DATA SHOWN Block Start

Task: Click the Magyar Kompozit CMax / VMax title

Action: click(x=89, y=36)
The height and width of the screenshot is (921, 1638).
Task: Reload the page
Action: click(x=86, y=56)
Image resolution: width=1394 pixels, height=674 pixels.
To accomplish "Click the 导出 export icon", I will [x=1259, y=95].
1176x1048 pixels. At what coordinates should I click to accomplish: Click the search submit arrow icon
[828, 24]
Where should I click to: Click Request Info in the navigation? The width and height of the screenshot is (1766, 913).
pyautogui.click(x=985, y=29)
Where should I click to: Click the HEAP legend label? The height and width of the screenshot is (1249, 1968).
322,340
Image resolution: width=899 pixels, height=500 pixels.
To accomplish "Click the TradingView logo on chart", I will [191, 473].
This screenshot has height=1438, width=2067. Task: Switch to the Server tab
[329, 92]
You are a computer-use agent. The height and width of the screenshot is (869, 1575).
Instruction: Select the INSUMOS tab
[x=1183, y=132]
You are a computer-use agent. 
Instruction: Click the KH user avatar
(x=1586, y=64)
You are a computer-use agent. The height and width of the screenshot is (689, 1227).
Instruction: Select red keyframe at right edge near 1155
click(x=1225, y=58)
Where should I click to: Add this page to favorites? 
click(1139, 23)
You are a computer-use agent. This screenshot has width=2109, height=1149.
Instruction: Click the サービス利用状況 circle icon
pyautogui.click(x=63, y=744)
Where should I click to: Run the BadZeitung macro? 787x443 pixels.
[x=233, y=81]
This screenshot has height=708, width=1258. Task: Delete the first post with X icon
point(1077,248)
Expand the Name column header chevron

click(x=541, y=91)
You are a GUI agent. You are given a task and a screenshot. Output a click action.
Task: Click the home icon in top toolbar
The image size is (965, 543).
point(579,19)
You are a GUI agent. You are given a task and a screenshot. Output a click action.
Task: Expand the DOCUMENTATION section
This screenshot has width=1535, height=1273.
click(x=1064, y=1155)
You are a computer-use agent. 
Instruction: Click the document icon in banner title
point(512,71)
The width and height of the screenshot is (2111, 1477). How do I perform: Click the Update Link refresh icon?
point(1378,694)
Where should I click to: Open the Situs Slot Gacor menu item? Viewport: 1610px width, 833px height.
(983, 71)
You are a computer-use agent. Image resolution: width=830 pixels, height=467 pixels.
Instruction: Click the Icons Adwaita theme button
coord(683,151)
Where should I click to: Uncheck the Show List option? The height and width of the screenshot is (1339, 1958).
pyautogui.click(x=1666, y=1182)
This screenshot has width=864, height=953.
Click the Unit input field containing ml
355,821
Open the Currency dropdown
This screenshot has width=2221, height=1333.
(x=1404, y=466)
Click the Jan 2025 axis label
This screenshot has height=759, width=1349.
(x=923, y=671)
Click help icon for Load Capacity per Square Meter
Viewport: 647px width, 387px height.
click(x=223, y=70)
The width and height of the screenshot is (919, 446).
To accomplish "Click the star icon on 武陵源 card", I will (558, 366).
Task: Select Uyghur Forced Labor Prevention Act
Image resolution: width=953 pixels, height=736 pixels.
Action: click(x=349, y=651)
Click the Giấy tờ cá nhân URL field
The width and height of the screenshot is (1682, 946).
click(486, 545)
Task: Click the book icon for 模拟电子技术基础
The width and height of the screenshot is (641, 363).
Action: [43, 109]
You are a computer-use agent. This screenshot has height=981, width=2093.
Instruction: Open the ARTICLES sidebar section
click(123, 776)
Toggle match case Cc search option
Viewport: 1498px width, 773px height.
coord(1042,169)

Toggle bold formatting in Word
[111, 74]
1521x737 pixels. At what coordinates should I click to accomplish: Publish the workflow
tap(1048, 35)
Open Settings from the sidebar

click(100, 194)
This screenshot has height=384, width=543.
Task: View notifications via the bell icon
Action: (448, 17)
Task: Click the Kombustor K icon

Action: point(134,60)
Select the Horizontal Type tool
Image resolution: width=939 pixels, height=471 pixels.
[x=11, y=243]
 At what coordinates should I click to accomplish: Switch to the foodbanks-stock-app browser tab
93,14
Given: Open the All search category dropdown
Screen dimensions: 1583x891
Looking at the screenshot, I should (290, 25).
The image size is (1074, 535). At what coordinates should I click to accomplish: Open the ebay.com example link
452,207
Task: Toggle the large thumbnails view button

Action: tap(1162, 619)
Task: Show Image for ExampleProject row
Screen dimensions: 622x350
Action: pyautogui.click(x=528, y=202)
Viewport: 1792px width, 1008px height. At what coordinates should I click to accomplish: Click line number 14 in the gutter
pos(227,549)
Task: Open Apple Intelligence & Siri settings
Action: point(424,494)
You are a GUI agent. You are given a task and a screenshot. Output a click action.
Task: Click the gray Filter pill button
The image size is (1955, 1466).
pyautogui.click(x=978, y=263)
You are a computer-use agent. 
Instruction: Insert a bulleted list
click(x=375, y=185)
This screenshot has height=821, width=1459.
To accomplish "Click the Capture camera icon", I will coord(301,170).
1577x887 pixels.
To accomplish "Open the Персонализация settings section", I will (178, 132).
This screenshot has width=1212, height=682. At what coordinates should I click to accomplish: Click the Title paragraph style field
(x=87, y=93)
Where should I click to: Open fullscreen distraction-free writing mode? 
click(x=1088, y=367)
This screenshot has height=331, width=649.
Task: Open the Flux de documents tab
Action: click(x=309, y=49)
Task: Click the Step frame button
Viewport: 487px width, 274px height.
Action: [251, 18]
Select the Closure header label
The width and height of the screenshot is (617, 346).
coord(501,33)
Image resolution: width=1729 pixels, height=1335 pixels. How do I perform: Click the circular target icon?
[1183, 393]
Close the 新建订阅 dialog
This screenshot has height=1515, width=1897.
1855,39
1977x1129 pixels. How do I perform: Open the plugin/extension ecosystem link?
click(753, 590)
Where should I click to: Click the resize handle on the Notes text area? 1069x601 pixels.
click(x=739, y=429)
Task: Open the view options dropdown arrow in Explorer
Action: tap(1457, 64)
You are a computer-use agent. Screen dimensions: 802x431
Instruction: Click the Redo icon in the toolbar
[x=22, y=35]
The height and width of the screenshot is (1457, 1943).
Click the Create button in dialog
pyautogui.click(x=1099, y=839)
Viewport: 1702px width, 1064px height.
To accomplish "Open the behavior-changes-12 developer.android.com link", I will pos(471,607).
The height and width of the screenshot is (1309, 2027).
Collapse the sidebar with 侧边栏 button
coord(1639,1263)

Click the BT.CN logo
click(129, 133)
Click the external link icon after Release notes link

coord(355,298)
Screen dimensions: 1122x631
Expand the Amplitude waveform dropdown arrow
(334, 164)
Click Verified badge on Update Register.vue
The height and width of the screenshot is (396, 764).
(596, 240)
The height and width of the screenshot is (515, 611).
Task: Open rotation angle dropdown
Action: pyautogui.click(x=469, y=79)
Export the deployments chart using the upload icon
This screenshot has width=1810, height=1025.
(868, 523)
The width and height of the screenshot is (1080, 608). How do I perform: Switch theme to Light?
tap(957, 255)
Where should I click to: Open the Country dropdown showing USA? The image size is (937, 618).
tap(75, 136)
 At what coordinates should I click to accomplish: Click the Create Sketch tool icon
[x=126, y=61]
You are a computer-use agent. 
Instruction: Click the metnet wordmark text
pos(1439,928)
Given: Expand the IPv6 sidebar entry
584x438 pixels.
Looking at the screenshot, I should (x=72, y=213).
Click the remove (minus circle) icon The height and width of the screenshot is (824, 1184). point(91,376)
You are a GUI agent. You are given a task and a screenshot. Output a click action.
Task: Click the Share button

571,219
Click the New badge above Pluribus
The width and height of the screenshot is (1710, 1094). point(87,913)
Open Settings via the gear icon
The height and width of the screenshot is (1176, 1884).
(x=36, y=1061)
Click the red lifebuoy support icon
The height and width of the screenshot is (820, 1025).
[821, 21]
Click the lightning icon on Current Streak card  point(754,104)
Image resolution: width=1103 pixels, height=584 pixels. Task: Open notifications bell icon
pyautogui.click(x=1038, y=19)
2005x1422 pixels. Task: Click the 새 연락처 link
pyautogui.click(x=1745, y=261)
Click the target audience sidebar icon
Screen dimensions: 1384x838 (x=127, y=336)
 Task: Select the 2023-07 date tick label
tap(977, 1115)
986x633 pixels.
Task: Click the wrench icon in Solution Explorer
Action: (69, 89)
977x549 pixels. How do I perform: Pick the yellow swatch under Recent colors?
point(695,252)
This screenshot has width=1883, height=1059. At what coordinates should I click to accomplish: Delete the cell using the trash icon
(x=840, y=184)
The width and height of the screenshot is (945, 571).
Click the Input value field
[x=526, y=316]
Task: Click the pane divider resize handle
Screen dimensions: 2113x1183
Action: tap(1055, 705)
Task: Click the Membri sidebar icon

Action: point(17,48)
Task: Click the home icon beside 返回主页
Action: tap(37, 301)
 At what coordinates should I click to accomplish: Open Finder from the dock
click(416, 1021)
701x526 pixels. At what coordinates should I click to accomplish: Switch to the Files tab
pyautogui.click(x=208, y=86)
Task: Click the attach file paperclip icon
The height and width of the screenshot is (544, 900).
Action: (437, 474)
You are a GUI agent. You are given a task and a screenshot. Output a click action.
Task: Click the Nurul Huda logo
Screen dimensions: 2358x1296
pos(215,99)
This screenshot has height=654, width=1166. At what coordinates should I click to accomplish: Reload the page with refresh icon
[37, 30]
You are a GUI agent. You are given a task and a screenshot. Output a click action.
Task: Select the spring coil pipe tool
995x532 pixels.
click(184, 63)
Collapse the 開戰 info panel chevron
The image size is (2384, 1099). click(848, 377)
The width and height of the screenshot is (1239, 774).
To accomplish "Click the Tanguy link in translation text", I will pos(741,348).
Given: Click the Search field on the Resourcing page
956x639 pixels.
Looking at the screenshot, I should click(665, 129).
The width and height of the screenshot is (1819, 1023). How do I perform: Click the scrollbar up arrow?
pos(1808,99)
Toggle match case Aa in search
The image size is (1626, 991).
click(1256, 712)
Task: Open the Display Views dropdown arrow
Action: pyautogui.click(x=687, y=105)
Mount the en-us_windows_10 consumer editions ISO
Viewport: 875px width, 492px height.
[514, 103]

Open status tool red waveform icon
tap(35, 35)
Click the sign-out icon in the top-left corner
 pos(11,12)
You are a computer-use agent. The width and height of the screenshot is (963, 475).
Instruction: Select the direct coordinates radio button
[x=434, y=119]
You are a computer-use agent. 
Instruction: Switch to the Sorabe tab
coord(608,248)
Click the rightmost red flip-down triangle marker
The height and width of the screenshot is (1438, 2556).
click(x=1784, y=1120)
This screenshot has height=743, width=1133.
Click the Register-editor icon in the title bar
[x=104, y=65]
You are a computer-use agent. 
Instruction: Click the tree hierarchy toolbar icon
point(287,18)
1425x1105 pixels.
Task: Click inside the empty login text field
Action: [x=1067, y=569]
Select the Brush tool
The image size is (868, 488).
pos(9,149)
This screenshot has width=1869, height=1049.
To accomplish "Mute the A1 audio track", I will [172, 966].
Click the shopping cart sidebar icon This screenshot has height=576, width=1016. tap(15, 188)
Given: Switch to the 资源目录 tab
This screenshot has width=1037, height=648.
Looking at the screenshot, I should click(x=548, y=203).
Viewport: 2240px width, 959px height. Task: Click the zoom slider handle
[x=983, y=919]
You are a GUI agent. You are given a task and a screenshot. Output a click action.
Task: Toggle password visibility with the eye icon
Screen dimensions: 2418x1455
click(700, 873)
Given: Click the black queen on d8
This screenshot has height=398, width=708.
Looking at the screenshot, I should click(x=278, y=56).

DATA SHOWN Block End

* _WHAT TO DO_
Would you print exactly, and only, the lines of the data above from the line with "This screenshot has width=1869, height=1049." through the line with "Given: Switch to the 资源目录 tab", inclusive?

* _WRITTEN RESPONSE_
This screenshot has width=1869, height=1049.
To accomplish "Mute the A1 audio track", I will [172, 966].
Click the shopping cart sidebar icon This screenshot has height=576, width=1016. tap(15, 188)
Given: Switch to the 资源目录 tab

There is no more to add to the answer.